研修の中で出てくる個人のストーリーには、どんなアサーティブの理論よりも「対等性」に関する真実が含まれていることがあります。
アサーティブの土台にある対等性とは、別の言葉で言えば、自分と相手の人間の尊厳を心から信じて相手と関わること、になります。
先日もある研修中、「今も忘れられないほめ言葉」というテーマで、ある参加者の女性が話をしてくれました。
それは、彼女が9歳の時のこと。
それまで彼女は、自分に自信がなくて自己主張ができず、友だちにもあまり話しかけることができなかったそうです。気の強い友だちにいじわるをされたり、悪口を言われたりで、いつも泣いてばかりでした。周りの先生や家族からは、「大丈夫、大丈夫」と慰められ、「いいからね、無視しておけば。かわいそうに」と、守られていたのだそうです。
ところが、3年生の担任の先生は違いました。
彼女に対して、「いじわるする人には、ちゃんと自分で意見を言わなくちゃダメよ」と、厳しく接しました。最初のうち、彼女はその先生のことが大嫌いでした。
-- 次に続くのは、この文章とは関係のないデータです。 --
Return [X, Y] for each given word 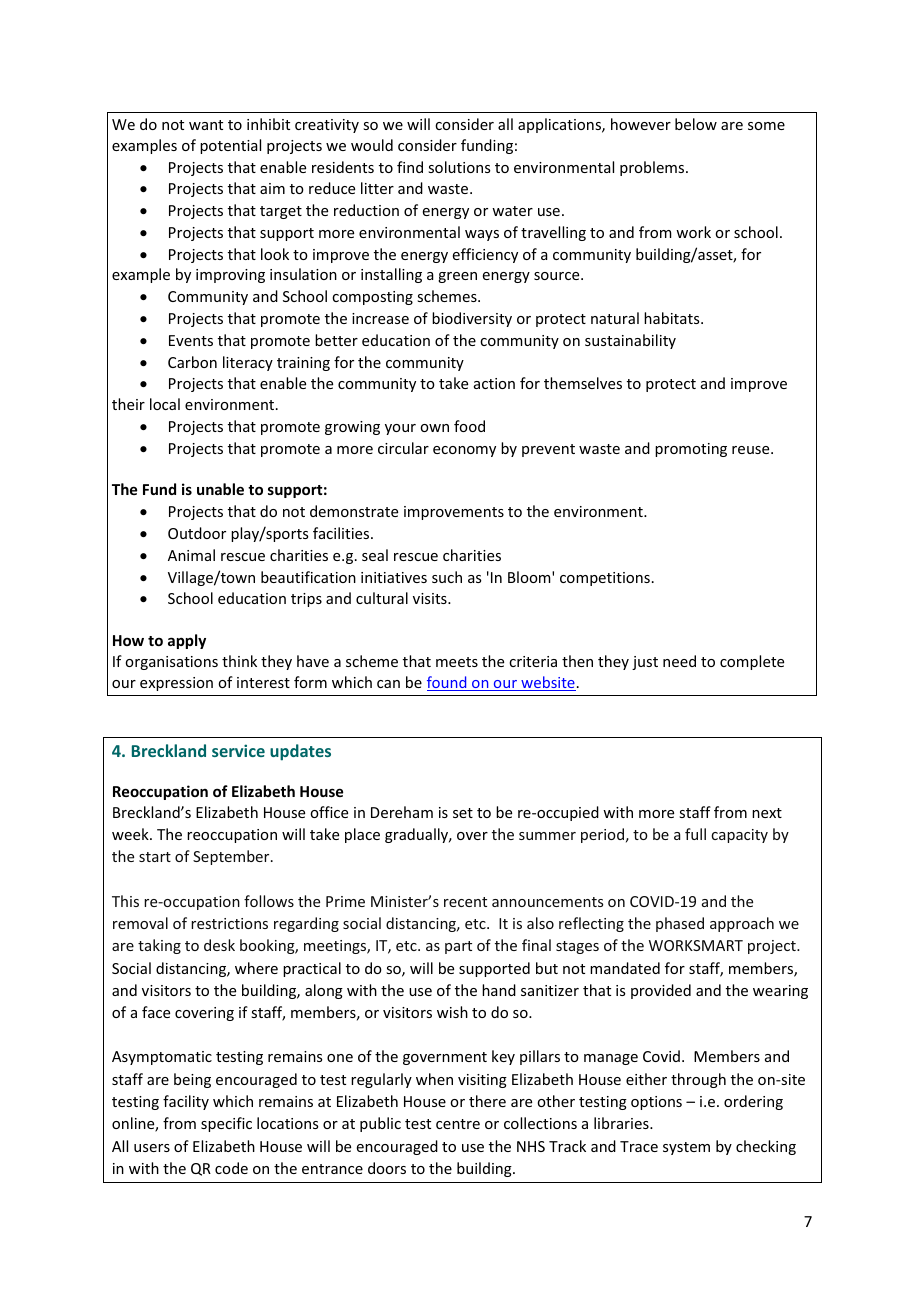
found [448, 683]
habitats [673, 318]
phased [680, 924]
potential [230, 146]
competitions [605, 579]
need [679, 661]
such [447, 577]
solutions [459, 167]
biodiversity [472, 319]
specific [226, 1124]
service [238, 750]
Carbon [192, 362]
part [458, 947]
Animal [191, 555]
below [696, 124]
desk [219, 945]
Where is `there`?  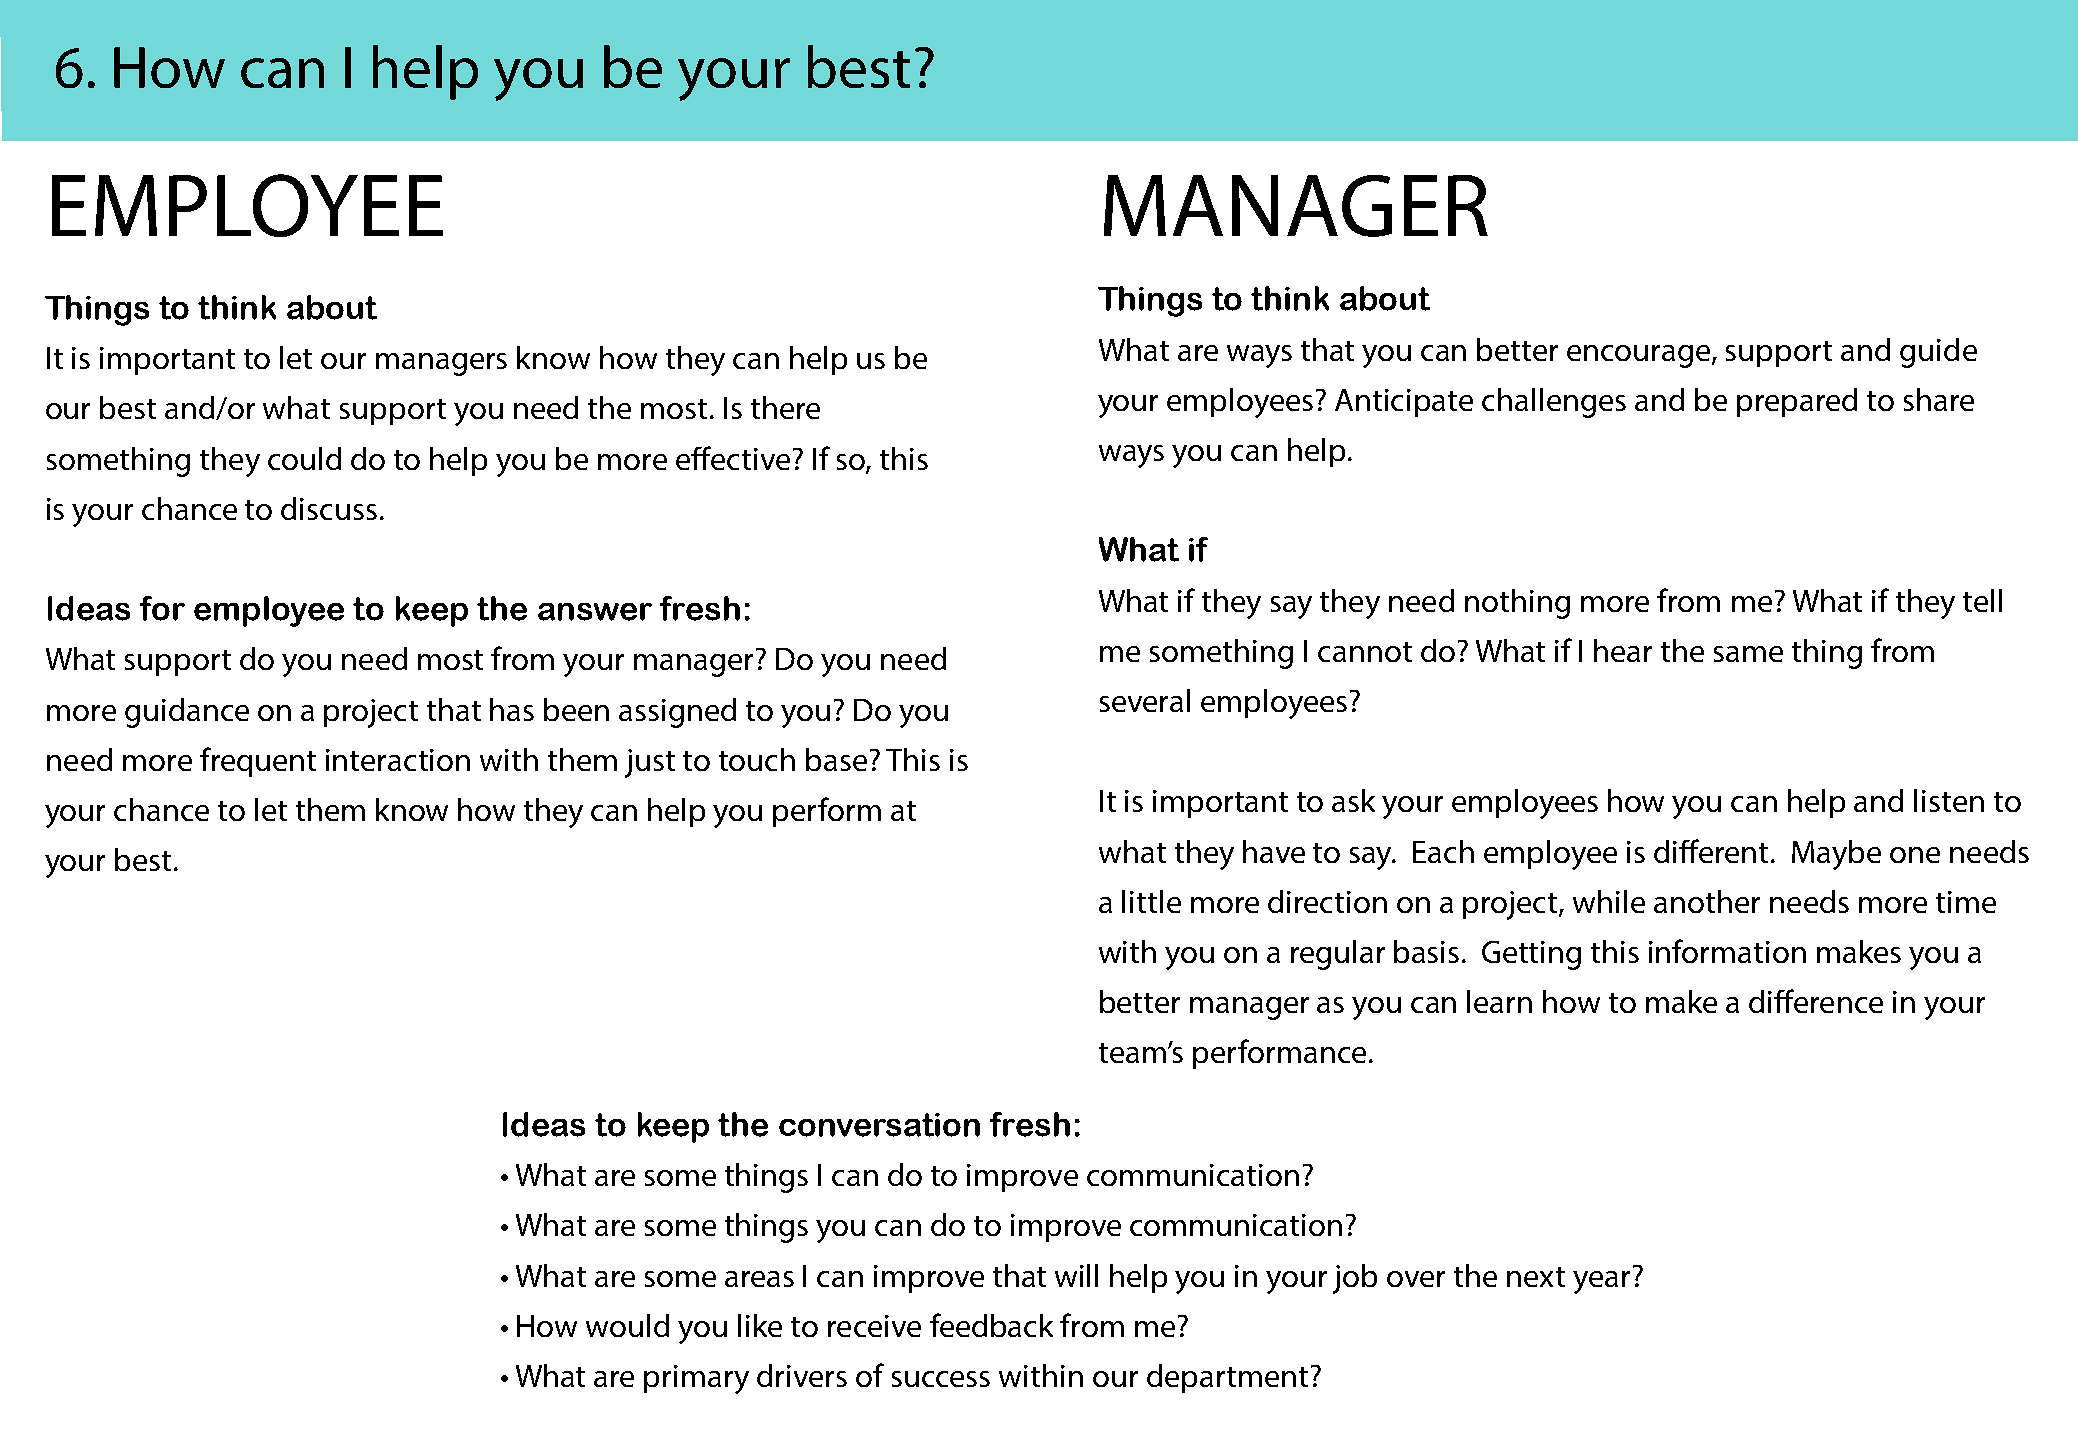
there is located at coordinates (785, 407).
でもある日、その先生の言葉に従って、いじわるした友だちに、自分の気持ちをはっきりと伝えました。「それを知った先生は、本当に、本当に喜んでくれて。教室でもみんなの前でほめてくれたし、母にまで電話をして、私のことをほめてくれたんです」。
それ以降、彼女は変わりました。自分に自信をもって主張してもよい、自分はOKなのだと思えるようになり、何かあった時は本人とちゃんと向き合って話すことができるようになったそうです。
大丈夫、大丈夫、と慰めてあげることは、必ずしも優しさではなく、むしろ相手を無力にしている可能性がある。そうではなく、例え厳しい言葉であったとしても、相手の持つ力を信じて、まっすぐに対等に関わることの方が、本当の優しさになるということを再認識したストーリーでした。
アサーティブの「対等」には、相手を対等な人間として見ること、尊厳ある人間として関わること、という意味があります。にもかかわらず、何かにつまずいて「できない」と苦しんでいる相手に対して、私たちは「優しさ」や「思いやり」という善意でもって、結果として相手を無力な人間に仕立て上げていることがあるように思います。相手を傷つけないように優しい言葉をかけ、手を差し伸べるということは、裏を返せば、相手は簡単に傷ついてしまう「弱い」人間であると、対等ではなく接していることになるのです。
私たちの偏った目が、相手との関係を偏ったものにしてしまう。相手を「困った人」「かわいそうな人」「傷つきやすい人」として見てしまう、私たちの見方そのものが、もしかすると問題かもしれないことに、もっと自覚的であるべきなのかもしれません。
相手も変わる可能性があること。立ち直る力があること。他者と向き合う力があること。そうした相手の力を心の底から信じることが、本当の意味でのアサーティブの対等性なのですね。
少し涙ぐんで話してくれた彼女に、ちょっぴりもらい泣きしながら、人間の持つ力について希望を感じたひと時でした。